Tourtière (One 9-inch pie)


  • 4 yellow potatoes, peeled and diced
  • 2 tablespoons olive oil
  • 1 small onion, finely chopped
  • 1 clove garlic, finely chopped
  • 1 pound ground pork
  • 1 pound ground beef
  • 1 teaspoon ground cinnamon
  • 1 teaspoon ground nutmeg
  • ¼ teaspoon ground clove
  • 1 teaspoon salt
  • 1 teaspoon ground pepper
  • 1 tablespoon fresh parsley, finely chopped
  • ¼ teaspoon ground sage
  • ¼ teaspoon ground rosemary
  • ¼ teaspoon ground thyme
  • Piecrust for top and bottom crust — store-bought or homemade
  • 1 egg


  1. Cover potatoes with lightly salted water and bring to a boil. Cook until soft, about 10 minutes. Drain, then mash the potatoes until smooth. Set aside.
  2. Heat the oil in a large sauté pan over medium-high heat. Add the onion and garlic, then stir until soft and translucent, about 5 minutes.
  3. Add the meat and cook until no longer pink, stirring occasionally. Drain off fat, then mix in spices. Remove from heat.
  4. Add the potatoes to the meat and mix thoroughly. Set aside.
  5. Preheat oven to 400 degrees. Roll out one piecrust and line a 9-inch pie pan. Roll out the top crust and set aside.
  6. Spoon the filling into the piecrust, making sure there are not any air pockets. Cover with top crust and crimp the edges, cutting vent holes in the center.
  7. Whisk the egg and brush evenly on top of the crust.
  8. Bake until crust is golden brown, about 30-35 minutes. Allow to cool at least 10 minutes before serving.

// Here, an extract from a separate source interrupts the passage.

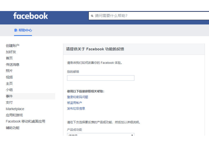
Task: Click the Help Center home icon
Action: [x=16, y=30]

Carrots With Cranberries in a Maple-Cider Vinegar Glaze

Carrots With Cranberries 
in a Maple-Cider Vinegar Glaze - ANDY BRUMBAUGH
  • Andy Brumbaugh
  • Carrots With Cranberries in a Maple-Cider Vinegar Glaze


  • 1 pound carrots (I like rainbow carrots)
  • ¼ cup olive oil
  • ¼ cup apple cider vinegar
  • ¼ cup maple syrup
  • ½ pound fresh cranberries
  • salt and pepper to taste


  1. Preheat oven to 400 degrees. Wash carrots well, and cut into coins (no need to peel).
  2. Mix together olive oil, apple cider vinegar and maple syrup.
  3. Toss carrots and cranberries in the cider-syrup mixture and put in a roasting pan.
  4. Roast for about 30 minutes, or until the carrots are tender. Season with salt and pepper to taste.